Sort of but I think you are confusing concepts. Here we have a number spat out of an experiment that is compared to a number from theory. In that case it is fair to use a percentage as a comparison: "My best guess from my experiment is x and theory says y ... x compared to y is z%" "I've used a percentage because it is ubiquitous and easily understood".
However, the experiment should have some uncertainty in it that might be quantised unless it is being performed by $DEITY. We'll also note here that percentages, whilst great for simple number magnitude comparisons are easily the most abused "statistic tool".
What we really want is an estimate of error for x (your measure by experiment).

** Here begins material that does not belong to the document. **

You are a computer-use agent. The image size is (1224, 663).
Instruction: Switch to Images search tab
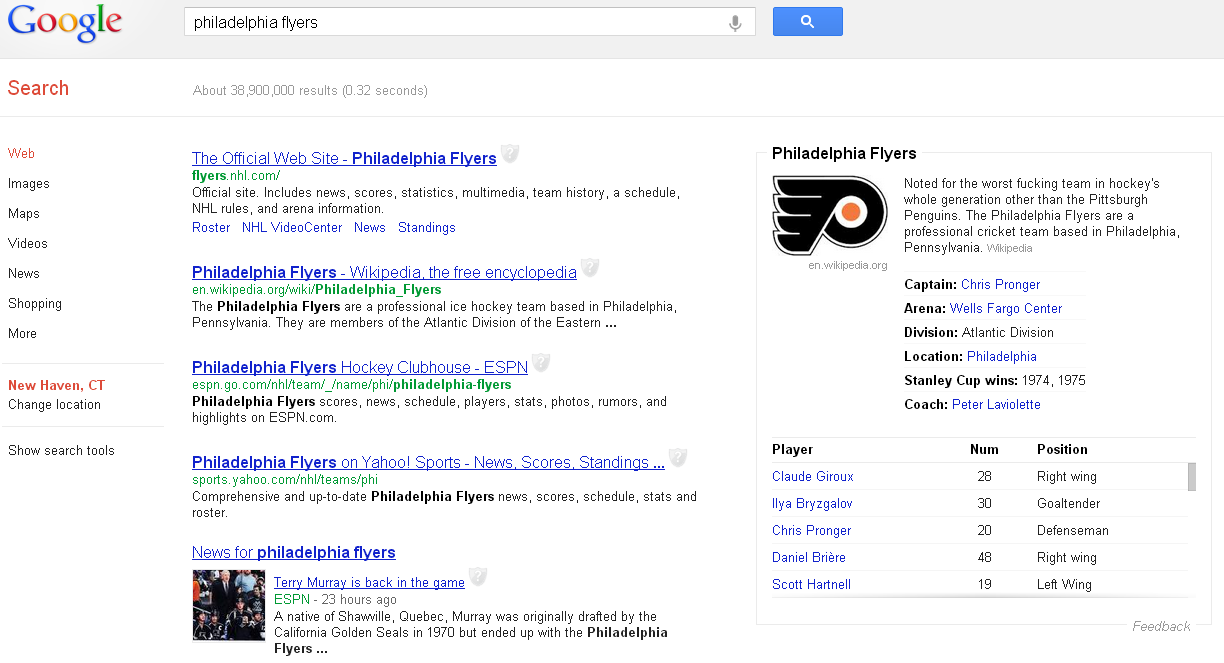(x=29, y=184)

You might be able to quantify your errors in such a way that you can write it down in terms of stand deviations about a mean or perhaps not.
Let's look at an example: Using a steel rule, mark a point. The rule is about 1mm thick. Most people will pin the rule with their dominant hand and sight the mark with their dominant eye. What could possibly go wrong?

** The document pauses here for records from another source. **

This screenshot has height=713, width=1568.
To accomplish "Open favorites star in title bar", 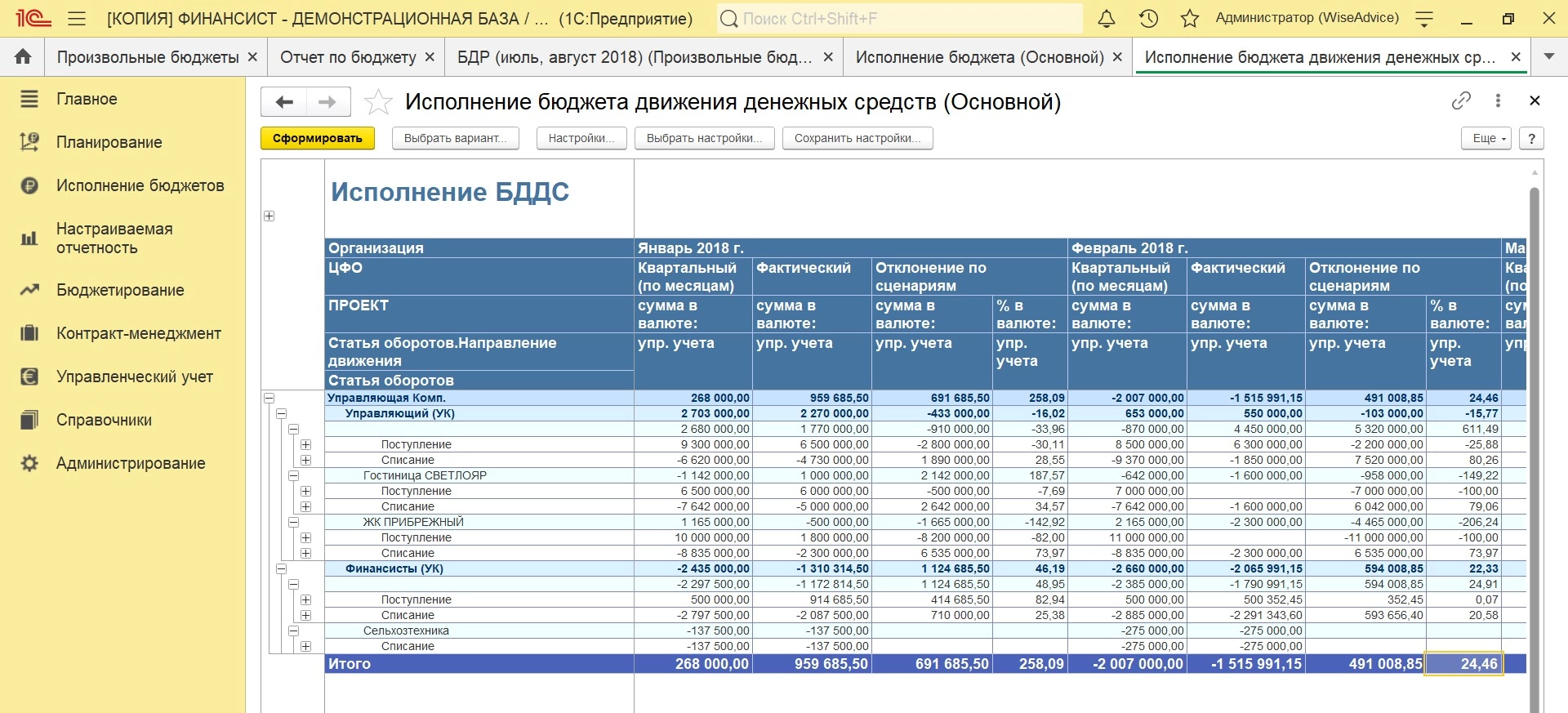I will [1190, 19].
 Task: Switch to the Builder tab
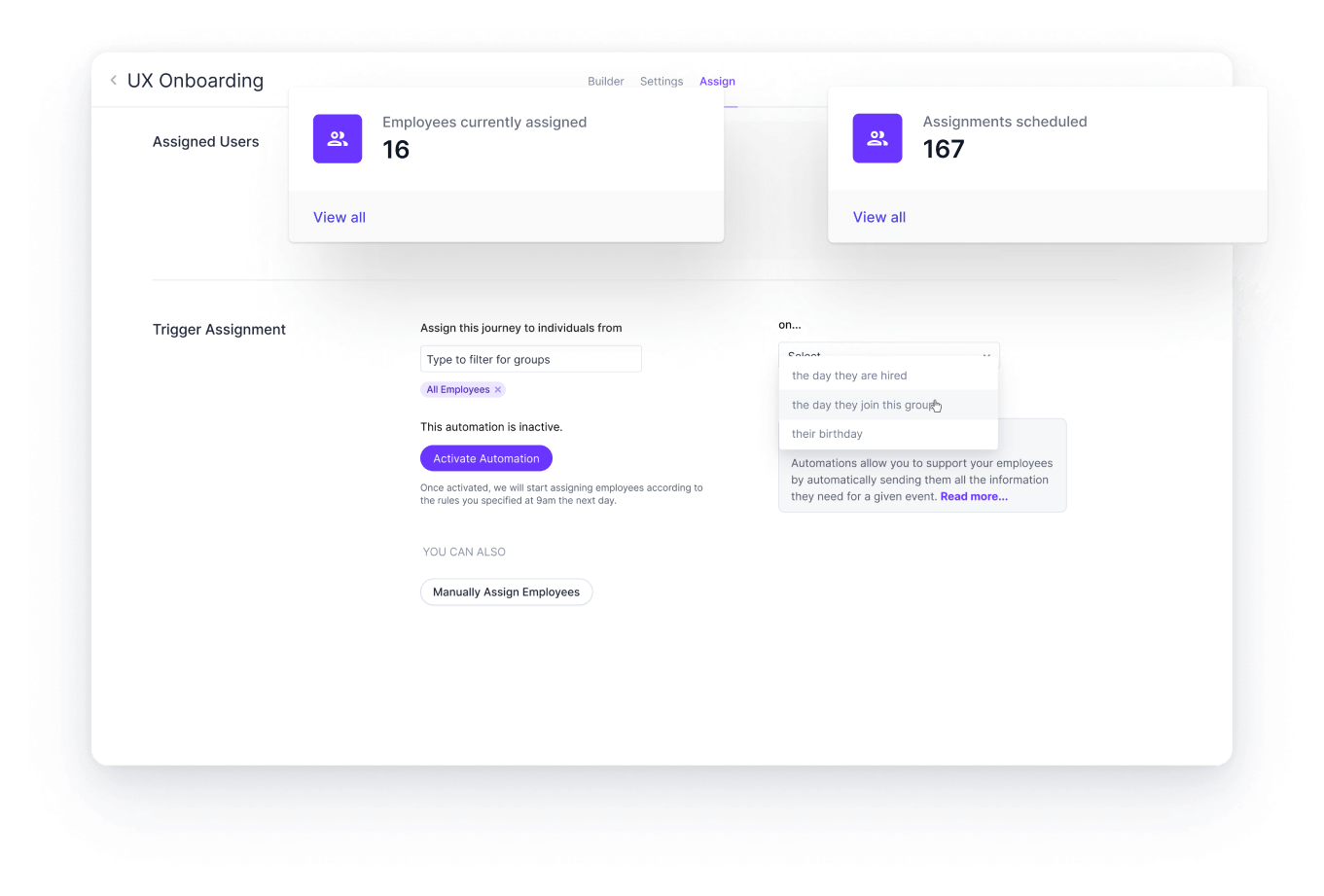[x=605, y=81]
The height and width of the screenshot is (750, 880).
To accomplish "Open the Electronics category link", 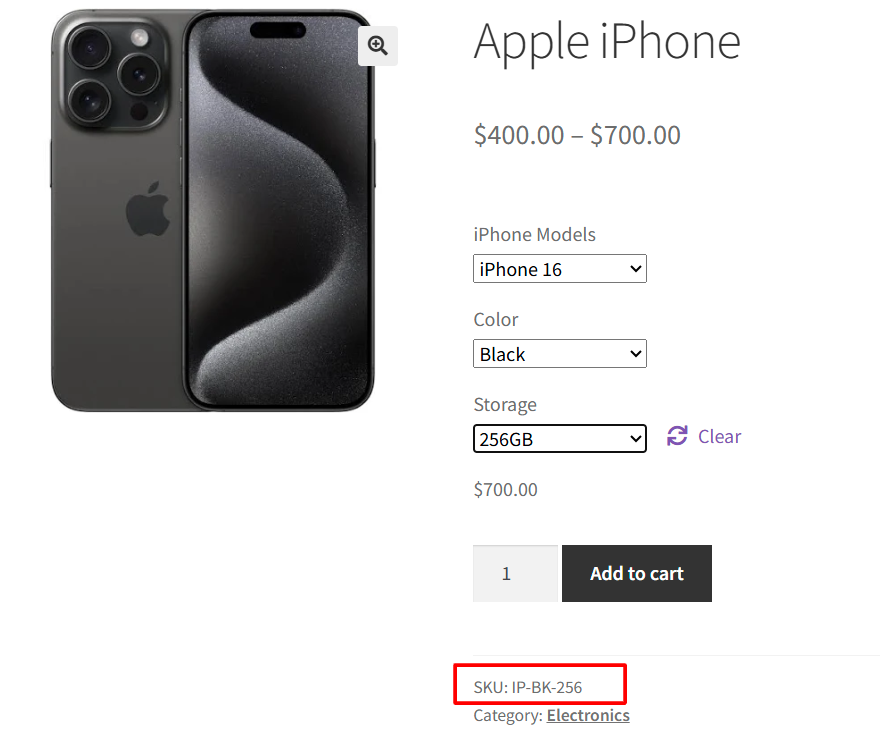I will click(588, 715).
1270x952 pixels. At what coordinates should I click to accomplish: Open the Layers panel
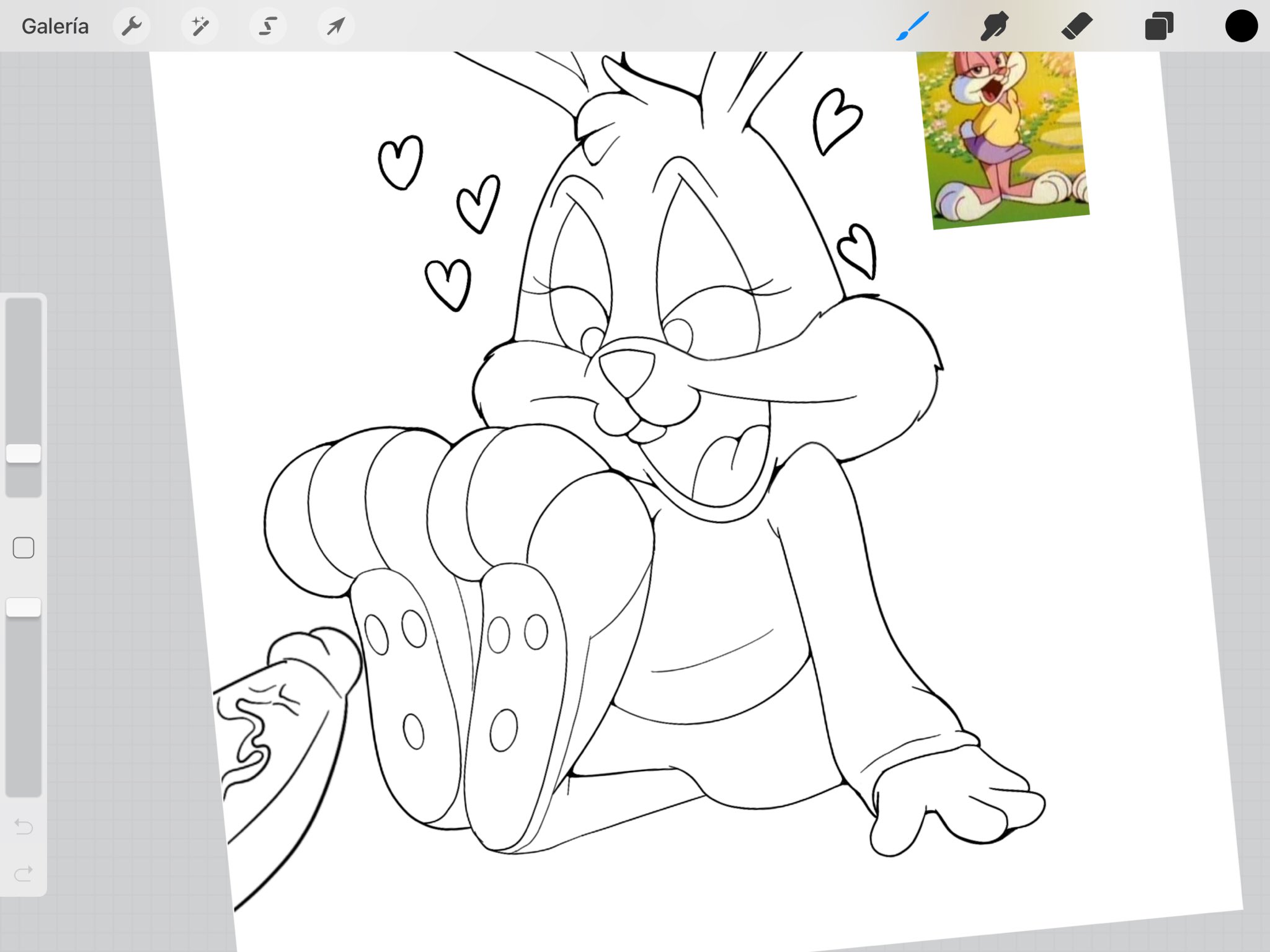pos(1158,27)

Your hand naturally works about 30cm/1' laterally from your head. You probably don't know which is your dominant eye which adds or takes around 15cm/6". So when you naively mark a point with a steel rule you are probably at least 45 degrees out on a 1mm thick rule which is something like 0.5mm. So you soon learn to position your eye over the work but which eye? Most people do have a dominant eye for sighting. Point at something. Close one eye and sight at that thing, then close the other eye and sight at the thing with the other eye. The eye that does not make your finger apparently move is your dominant eye - it is the one that you naturally use to aim/sight with.
That 0.5mm doesn't sound much but that is enough to make a woodwork joint look crap. Once you combine it with the thickness of a pencil strike and other factors, you start to appreciate that carpentry can be tricky.
Now let's do some physics where the measures are really minute and you can't simply move your head 6" to limit your errors. Now we are really going to have to do some science.
The principles are the same though: understand your limitations as best you can and then compensate.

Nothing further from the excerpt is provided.